Writing in The Week on Monday, Ryan Cooper argued that the Democrats have betrayed their New Deal heritage for a mess of neoliberalism. “Up through about the early 1970s, it had been a fairly straightforward working-class party, but after a generation of reform, under Bill Clinton it stood for a muddle of capitalism worship leavened with means-tested welfare programs,” Cooper contended. “At bottom, it was a left-inflected version of the same neoliberalism that comprises Republican Party doctrine.”
Cooper’s column provoked a lively Twitter canoe where some of the most prominent voices in left of center journalism weighed in:
This @ryanlcooper notion of a Democratic Party that was ideologically unified pre-1970s is, um, wrong. https://t.co/fEOsIeCYiQ pic.twitter.com/AERysdzDJO
— Matthew Yglesias (@mattyglesias) June 4, 2018
Like there is a reason why Congress did not enact FDR’s “Four Freedoms” agenda and why Taft-Hartley passed over Harry Truman’s veto.
— Matthew Yglesias (@mattyglesias) June 4, 2018
Too much of the left has gotten invested in a romanticized version of the midcentury Democratic Party in order to dramatize their dislike of Clinton/Obama Democrats.
— Matthew Yglesias (@mattyglesias) June 4, 2018
Yes, but the larger points he makes about political economy these days in the party are indeed true.
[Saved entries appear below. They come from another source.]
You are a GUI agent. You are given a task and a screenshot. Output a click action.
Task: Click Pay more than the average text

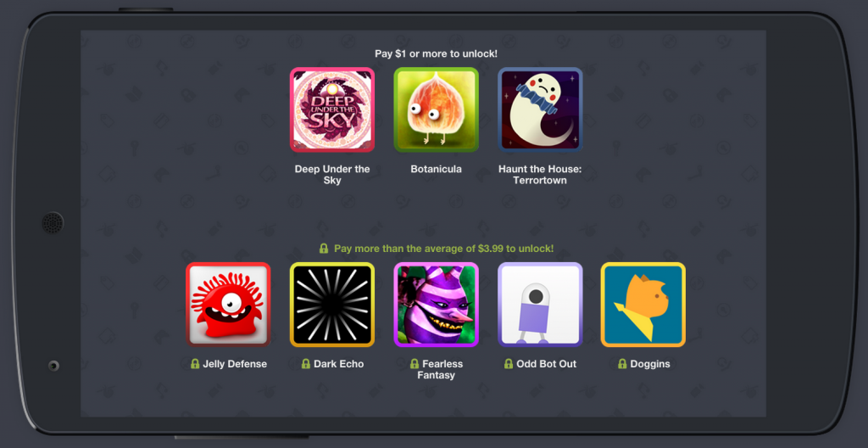(x=443, y=249)
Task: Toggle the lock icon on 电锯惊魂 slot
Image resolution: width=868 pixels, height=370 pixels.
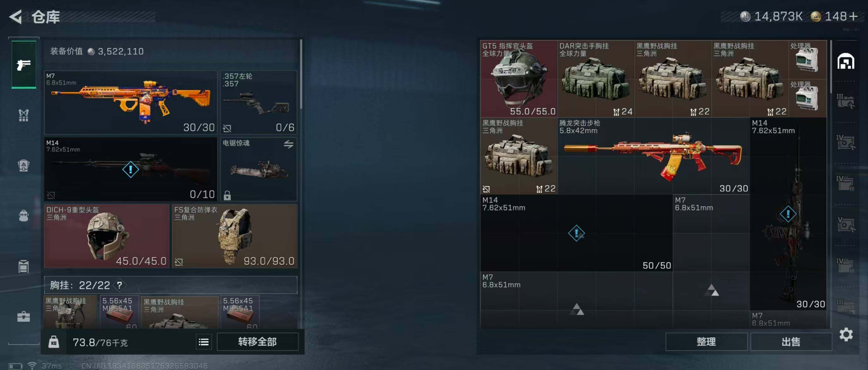Action: (227, 195)
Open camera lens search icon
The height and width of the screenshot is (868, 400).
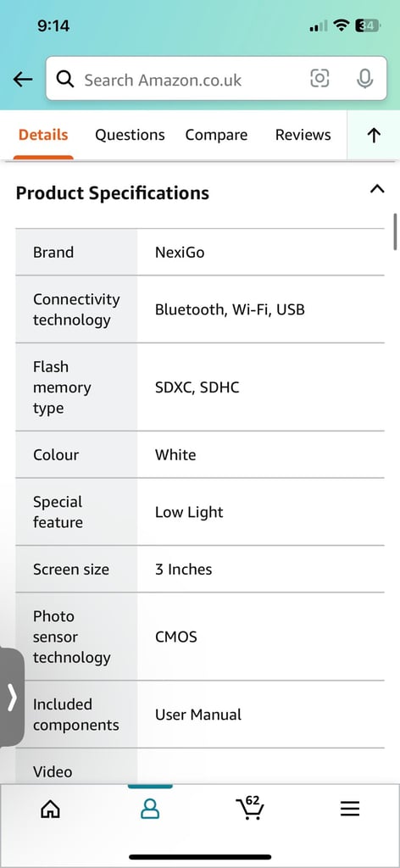pos(319,79)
— Richard Yeselson (@yeselson) June 4, 2018
Well, it was a working class party in 1936. Then the Southern Dems figured out that the black people were in the working class too and also wanted to join unions.
— Richard Yeselson (@yeselson) June 4, 2018
If "straightforward working-class party" is intended to describe its ideological orientation, not its voting base, that's just wrong. And his next sentence, about the party's turn toward "capitalism-worship," means-testing, etc., implies that is what he means.
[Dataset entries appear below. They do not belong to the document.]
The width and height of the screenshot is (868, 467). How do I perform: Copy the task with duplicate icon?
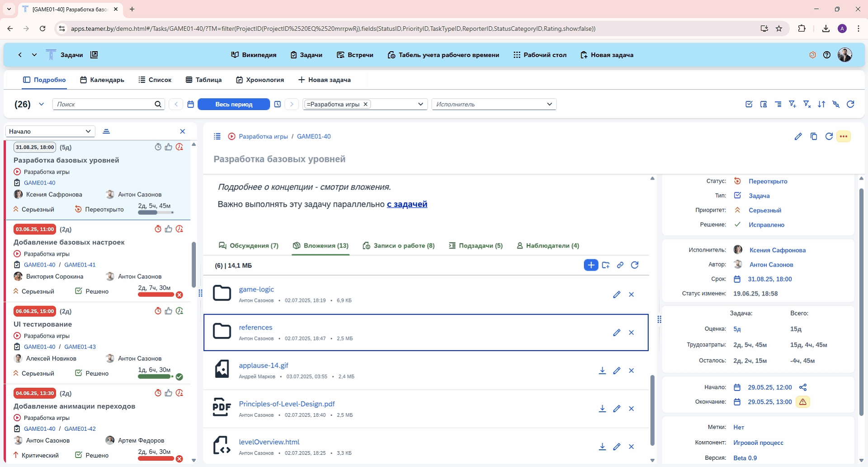(x=814, y=137)
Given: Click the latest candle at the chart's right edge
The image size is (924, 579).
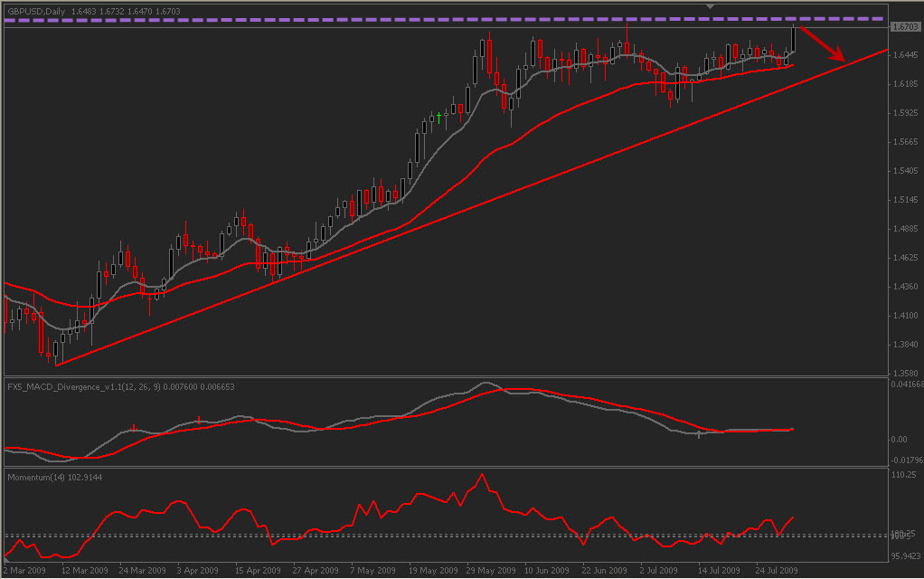Looking at the screenshot, I should (x=793, y=38).
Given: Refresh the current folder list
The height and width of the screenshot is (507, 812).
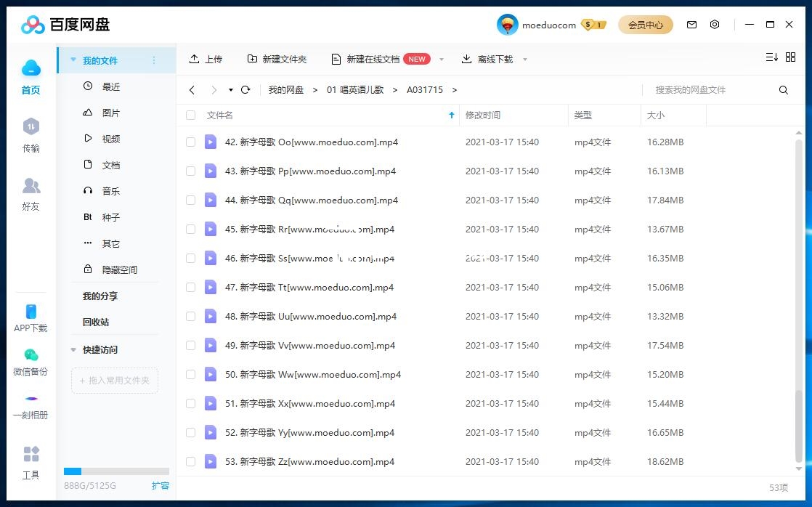Looking at the screenshot, I should click(x=245, y=89).
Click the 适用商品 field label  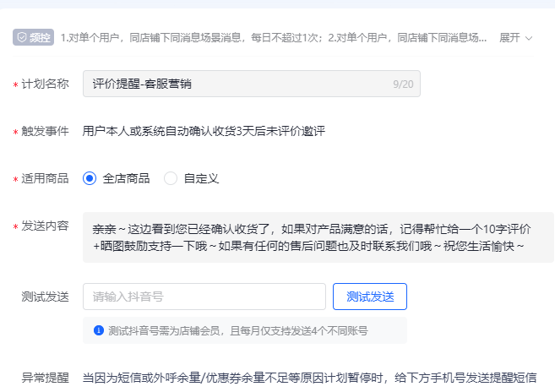45,178
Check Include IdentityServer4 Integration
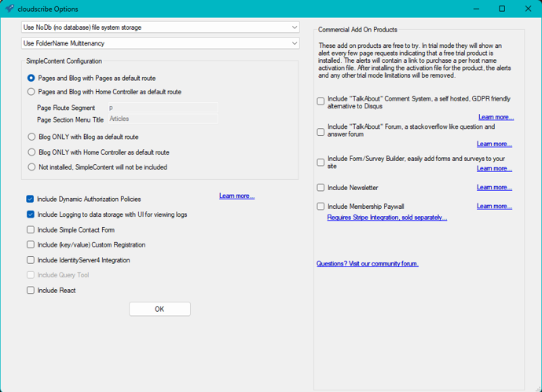This screenshot has height=392, width=542. (x=31, y=260)
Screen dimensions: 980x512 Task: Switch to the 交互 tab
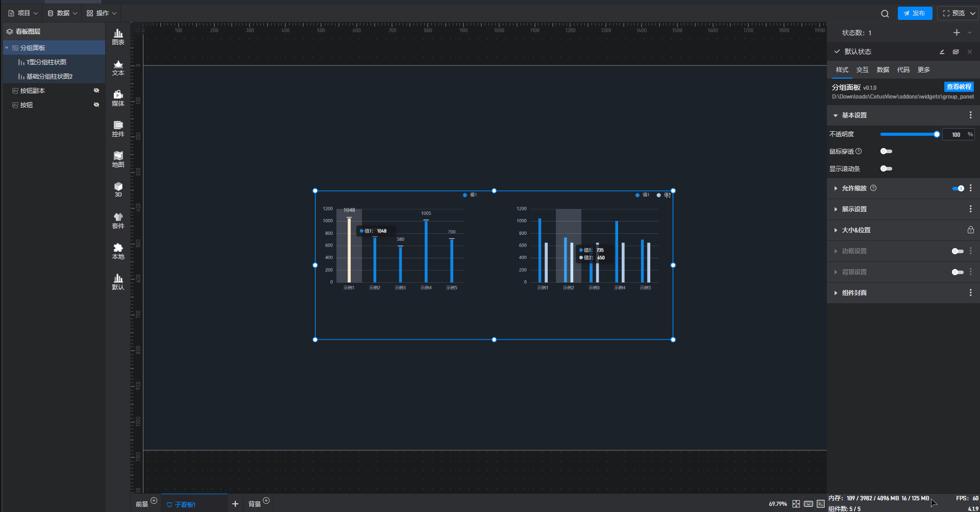point(862,70)
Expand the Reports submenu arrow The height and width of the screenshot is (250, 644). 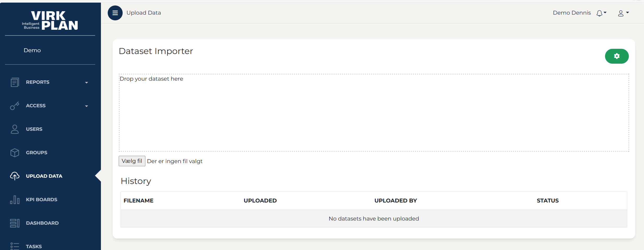(x=87, y=83)
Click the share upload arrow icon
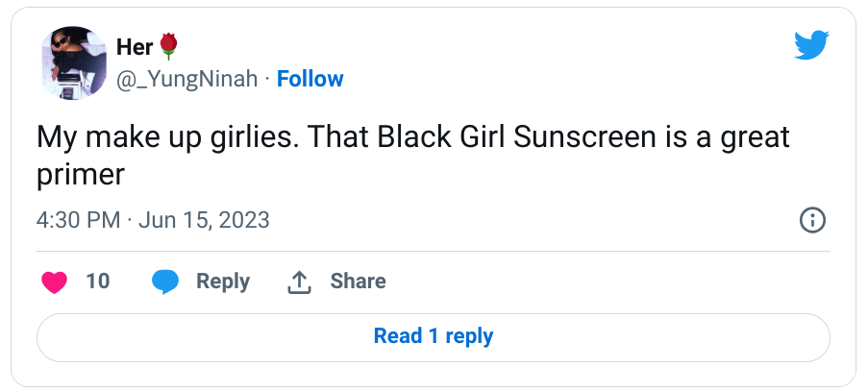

— Jonathan Chait (@jonathanchait) June 4, 2018
your argument that there has been no neoliberal turn among Democrats is still absolutely ludicrous
— ryan cooper (@ryanlcooper) June 4, 2018
If you and Jon want to fight about neoliberalism, please tag me out of the convo.
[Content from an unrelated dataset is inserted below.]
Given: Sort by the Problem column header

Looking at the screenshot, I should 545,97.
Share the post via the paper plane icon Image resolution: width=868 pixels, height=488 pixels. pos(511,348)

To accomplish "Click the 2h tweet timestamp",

— Matthew Yglesias (@mattyglesias) June 4, 2018
Thx.
The problem of being on the side of the neoliberal sellouts is that they'll sell you out
— Jonathan Chait (@jonathanchait) June 4, 2018
Perhaps the main takeaway is that the left critique of the Democratic Party can be valid without resorting to nostalgia. After all, the New Deal had a mixed legacy and was compromised on issues like race. So instead of simply pining for a mythical labor-dominated Democratic Party of the past, leftists might be better off trying to just make that a program for the future.